---------- PASSAGE GIVEN

Tip #2: Don’t be “vegetarian, mostly”
In your personal details, listing your diet as vegetarian gets you 10 cool points more than anybody else we’re messaging (except for vegans, who get 10+infinity). We will read your profile from top to bottom, all the minutia about your favorite books listed in order of page count, the one-hit wonder bands nobody ever cared about, and how you love to travel to obscure places in search of enlightenment or tacos or whatever. But do not let us find the word “sushi” anywhere because fish is meat. Period.
Tip #3: Delete all fishing pics
Aside from your machismo uncle, you’re impressing no one with that fish carcass you’re holding so proudly in your profile picture. We don’t care how big it is, and we don’t care that you fought with it (rather, it fought for its life with you) for an hour before reeling it in. Instead, put up a picture of you massaging kale if you really want to get our juices flowing.
Tip #4: Don’t ask if she cheats
Genuine interest in veganism is really nice. Ask about what cuisines your dream veg girl likes or which are her favorite local restaurants and bars. Even getting into deeper issues such as why honey isn’t vegan or what in the world is nutritional yeast—why does it have to sound so gross?—are the makings of a great conversation. But if you ever pose the “when you’re drunk, do you cheat on your diet?” question, expect to be refreshing that inbox from now until forever.

--------------------

• TASK DETAILS
Copy the dating tips in full, word for word. The entries after this point come from a separate source.

---------- RECORDS

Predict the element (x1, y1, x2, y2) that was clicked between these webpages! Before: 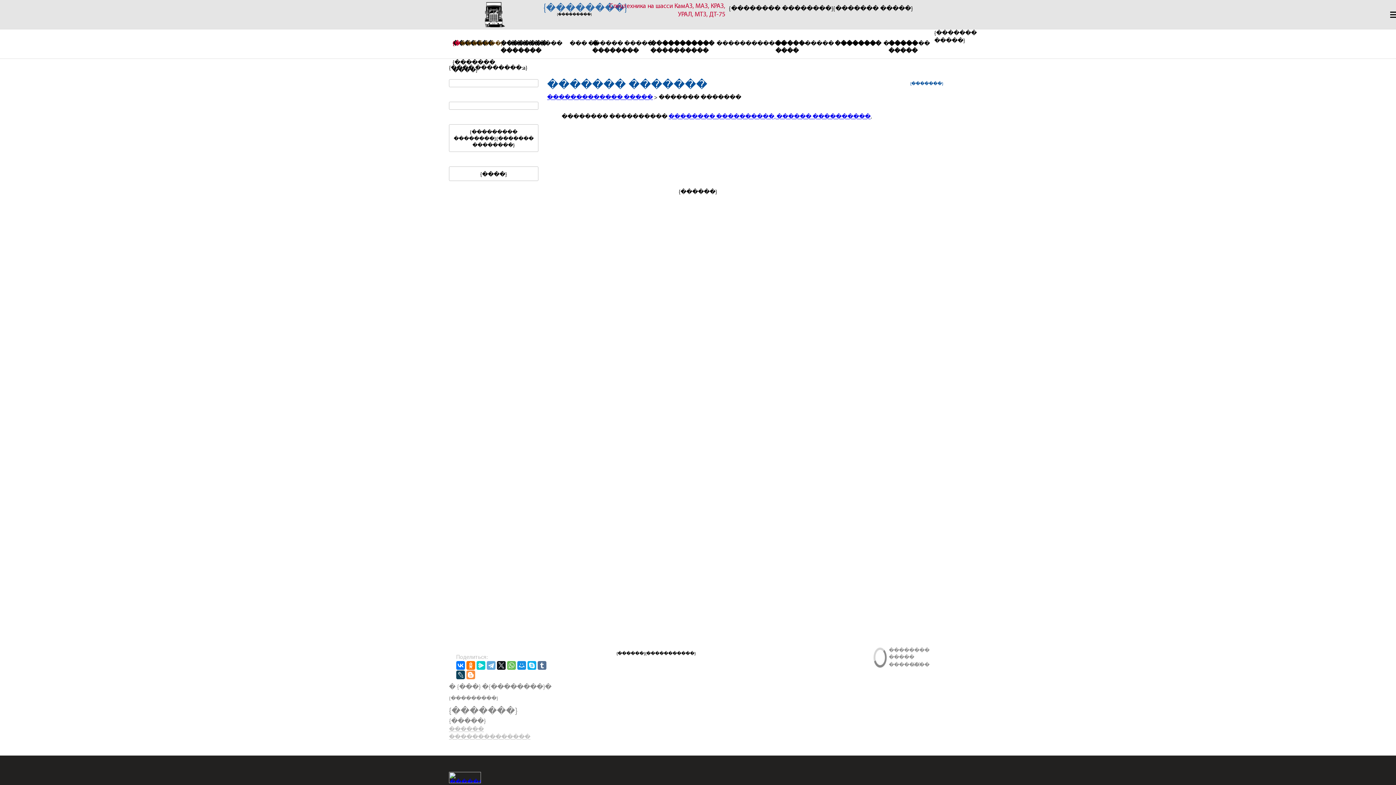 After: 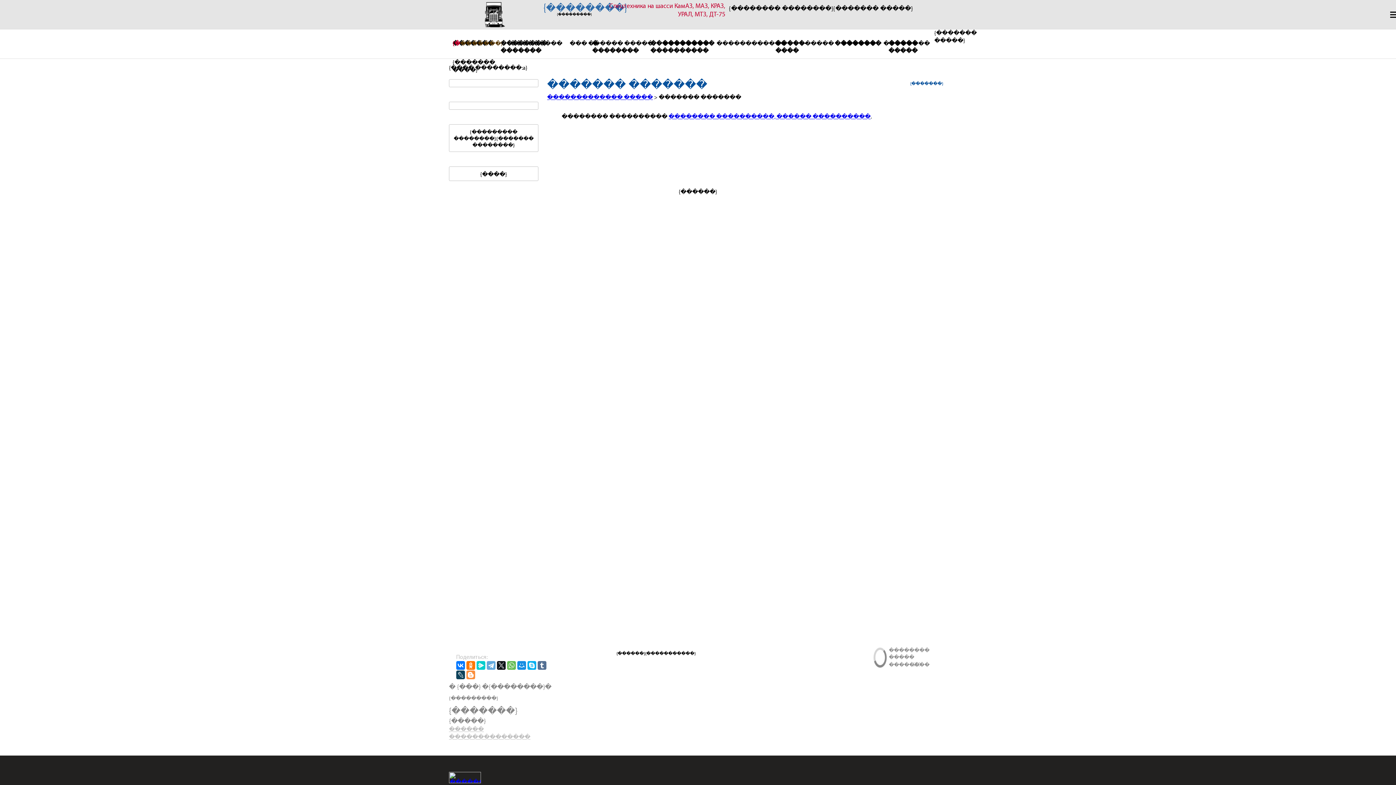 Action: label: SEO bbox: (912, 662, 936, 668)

--------------------
---------- RECORDS

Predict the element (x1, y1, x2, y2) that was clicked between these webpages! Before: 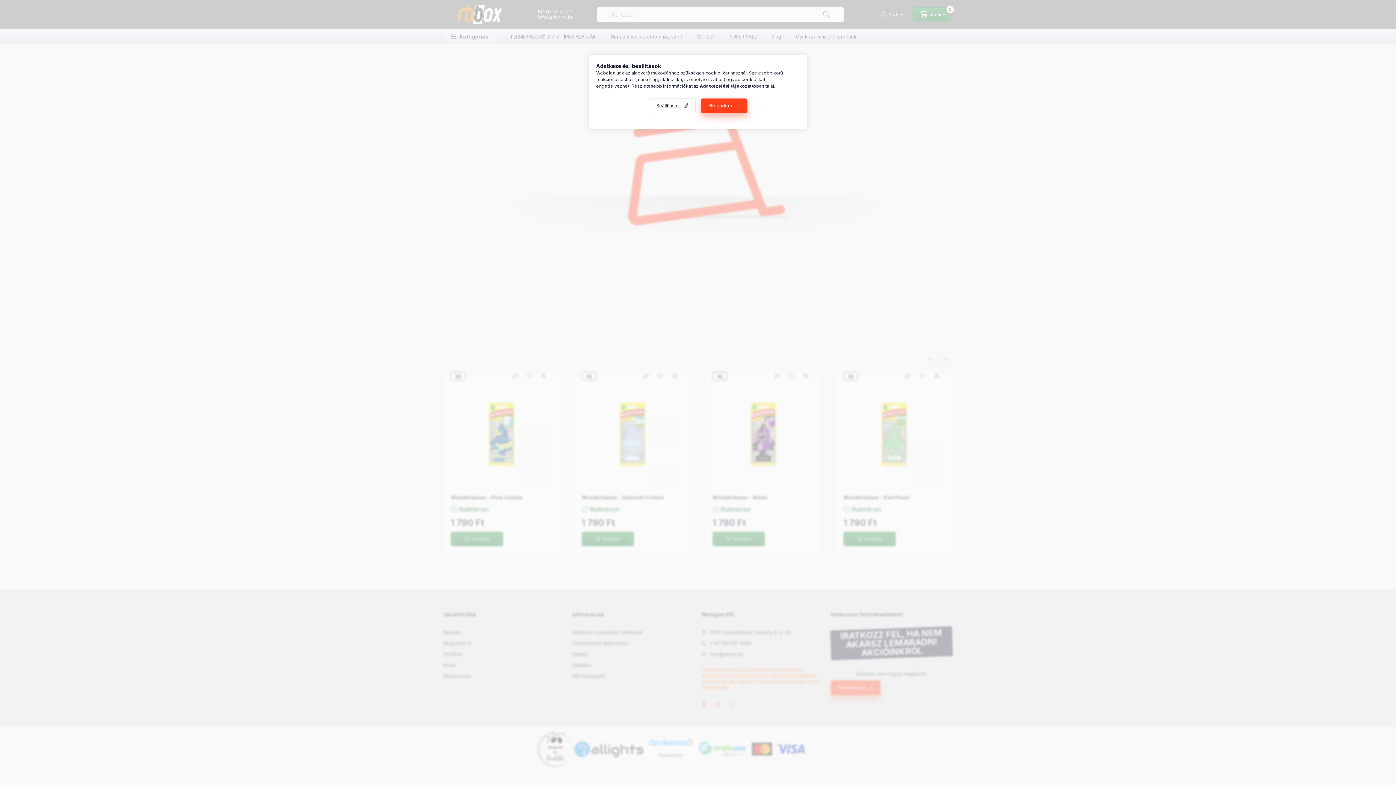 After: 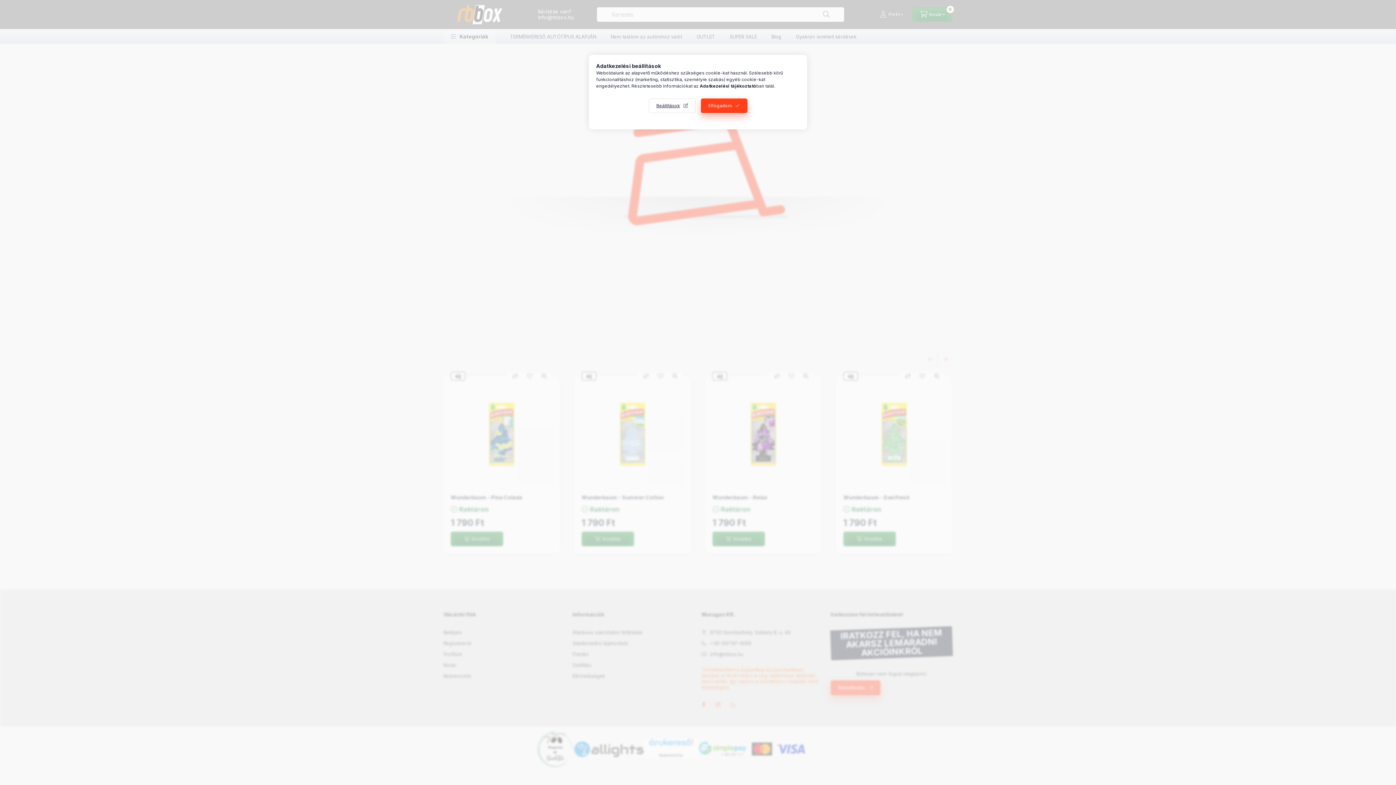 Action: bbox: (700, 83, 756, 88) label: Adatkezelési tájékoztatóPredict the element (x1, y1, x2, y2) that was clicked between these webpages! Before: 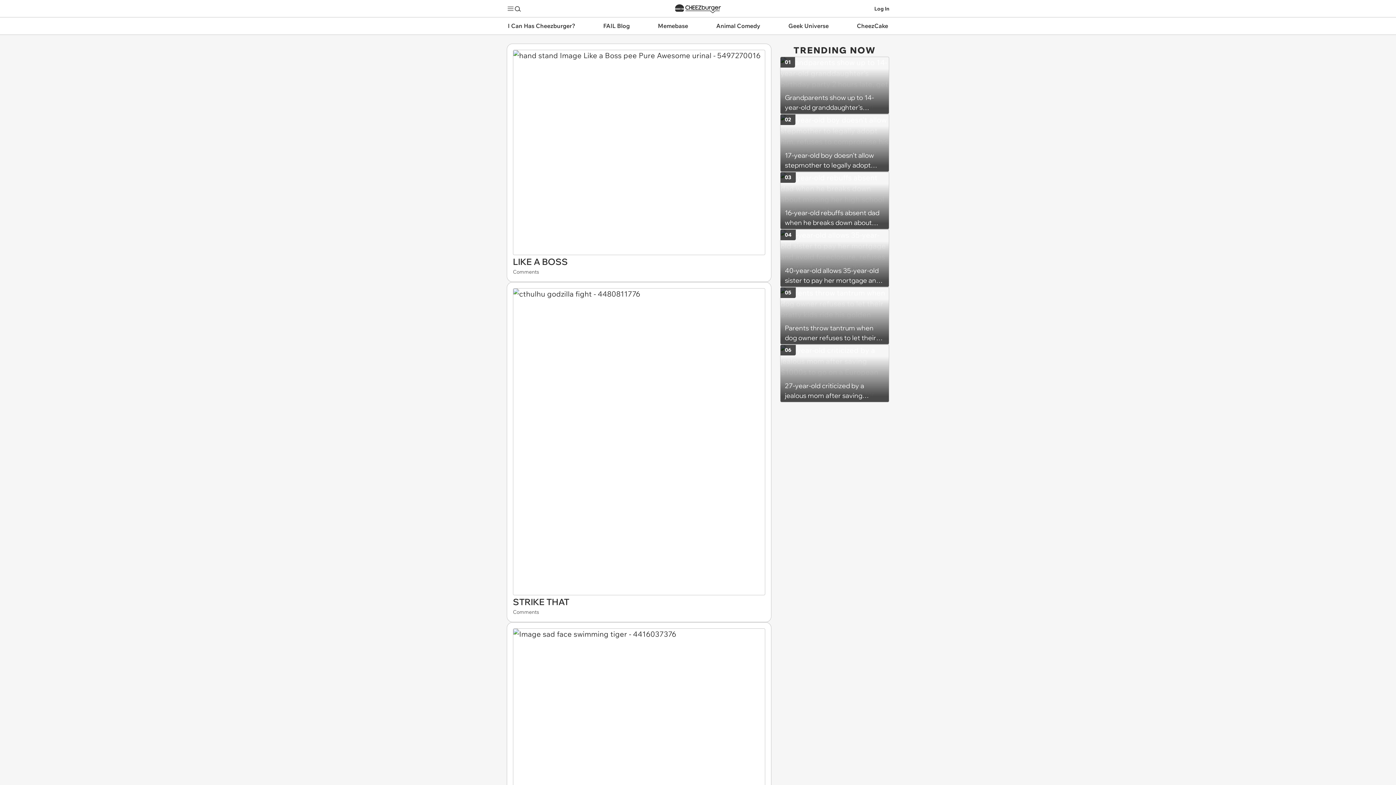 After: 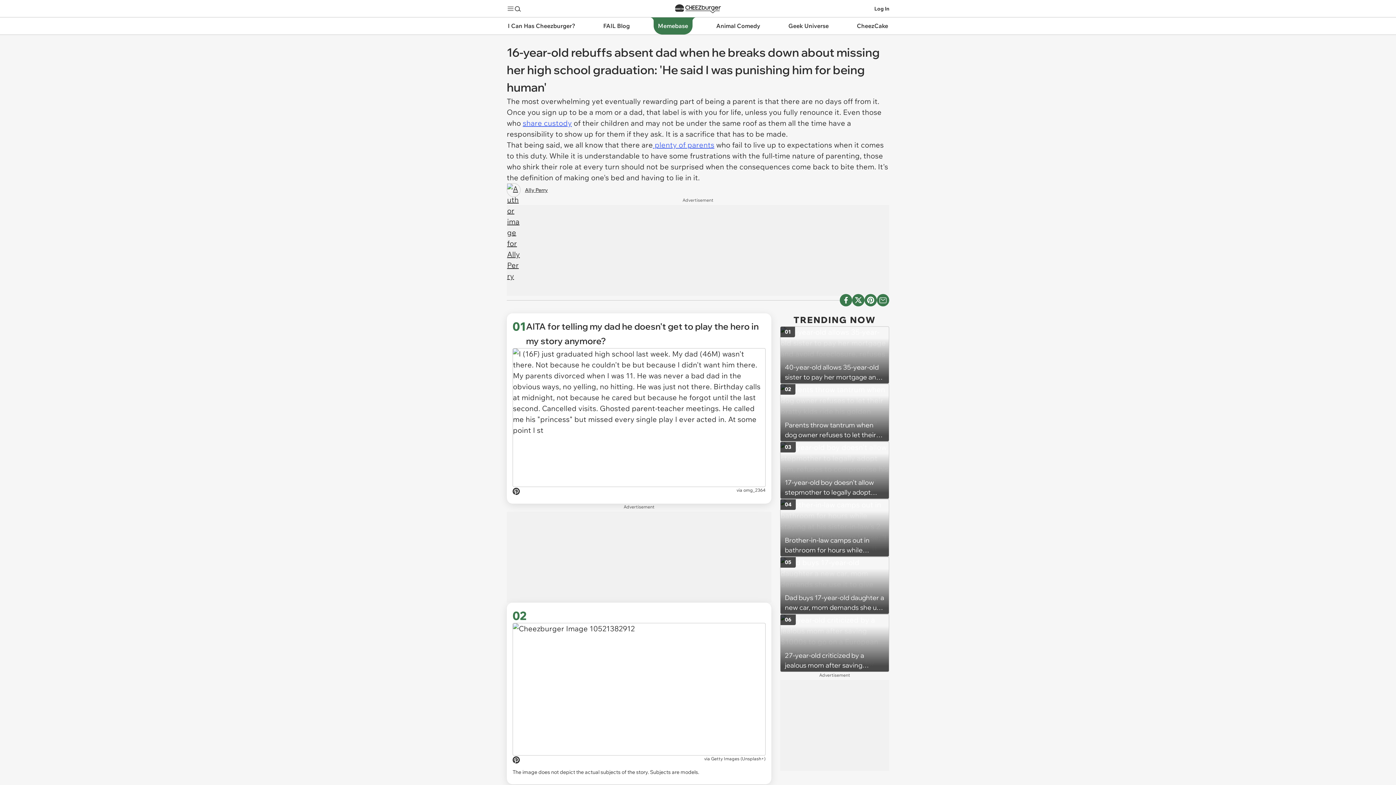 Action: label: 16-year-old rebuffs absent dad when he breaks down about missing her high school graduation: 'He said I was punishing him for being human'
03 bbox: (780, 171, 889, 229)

--------------------
---------- RECORDS

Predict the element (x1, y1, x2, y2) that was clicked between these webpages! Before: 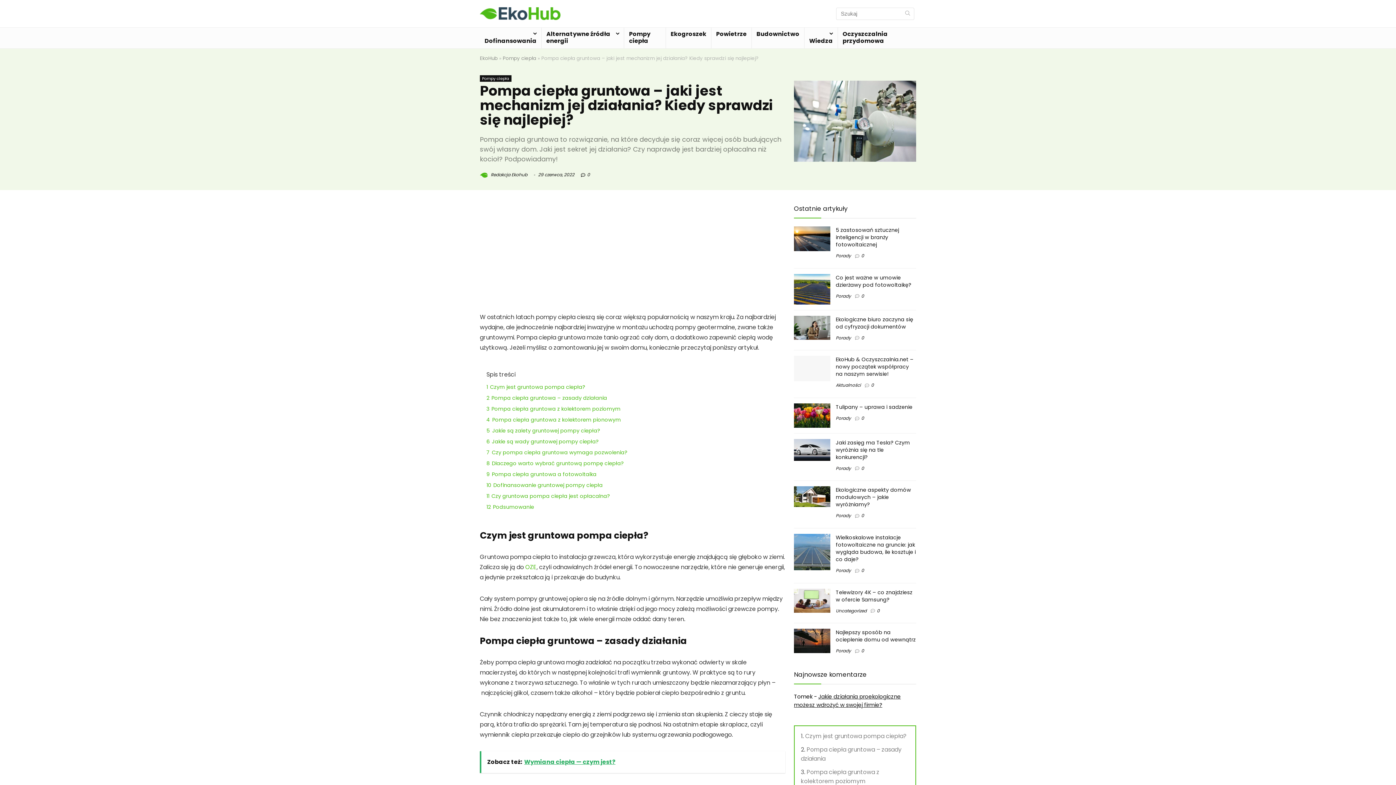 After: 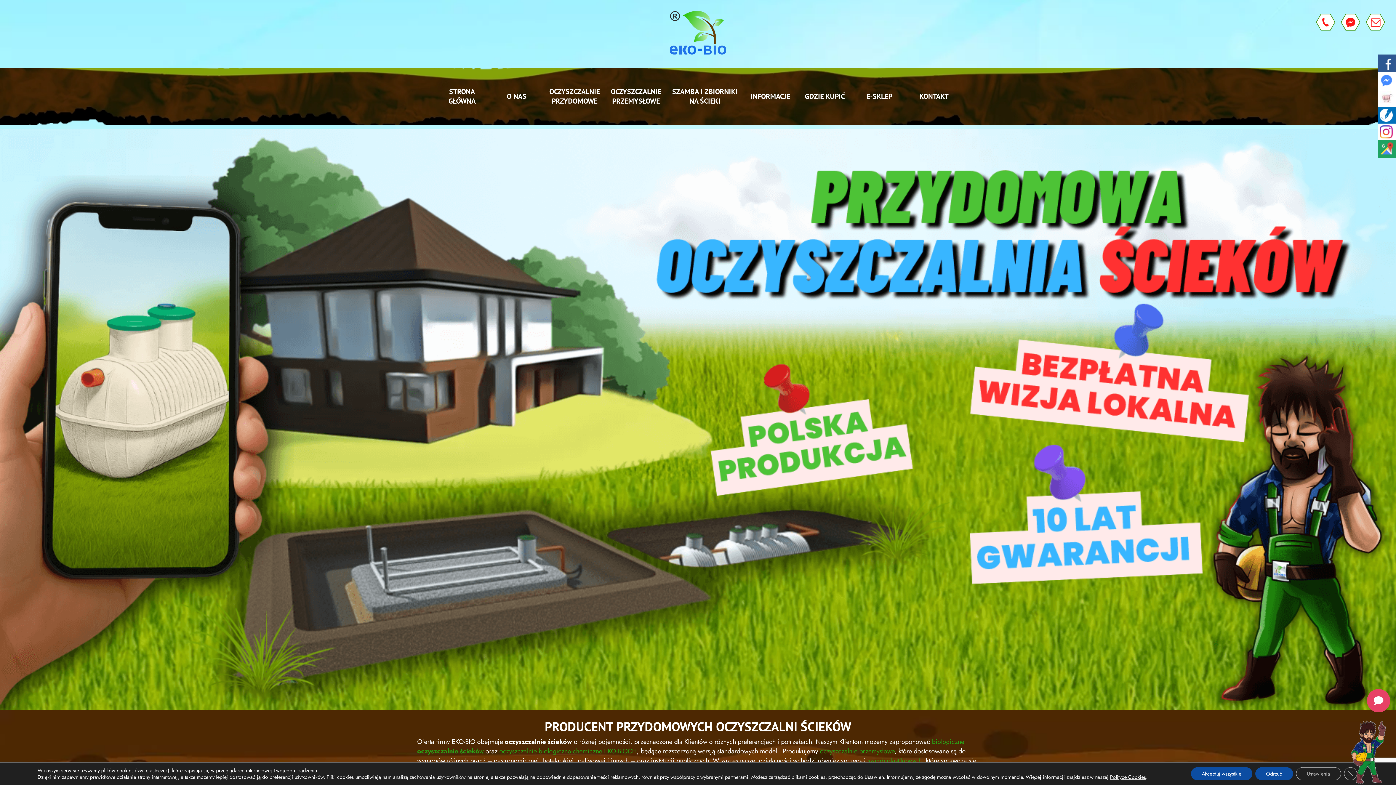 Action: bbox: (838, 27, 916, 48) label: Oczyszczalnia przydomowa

--------------------

• WRITTEN RESPONSE
Tip #2: Don’t be “vegetarian, mostly”
In your personal details, listing your diet as vegetarian gets you 10 cool points more than anybody else we’re messaging (except for vegans, who get 10+infinity). We will read your profile from top to bottom, all the minutia about your favorite books listed in order of page count, the one-hit wonder bands nobody ever cared about, and how you love to travel to obscure places in search of enlightenment or tacos or whatever. But do not let us find the word “sushi” anywhere because fish is meat. Period.
Tip #3: Delete all fishing pics
Aside from your machismo uncle, you’re impressing no one with that fish carcass you’re holding so proudly in your profile picture. We don’t care how big it is, and we don’t care that you fought with it (rather, it fought for its life with you) for an hour before reeling it in. Instead, put up a picture of you massaging kale if you really want to get our juices flowing.
Tip #4: Don’t ask if she cheats
Genuine interest in veganism is really nice. Ask about what cuisines your dream veg girl likes or which are her favorite local restaurants and bars. Even getting into deeper issues such as why honey isn’t vegan or what in the world is nutritional yeast—why does it have to sound so gross?—are the makings of a great conversation. But if you ever pose the “when you’re drunk, do you cheat on your diet?” question, expect to be refreshing that inbox from now until forever.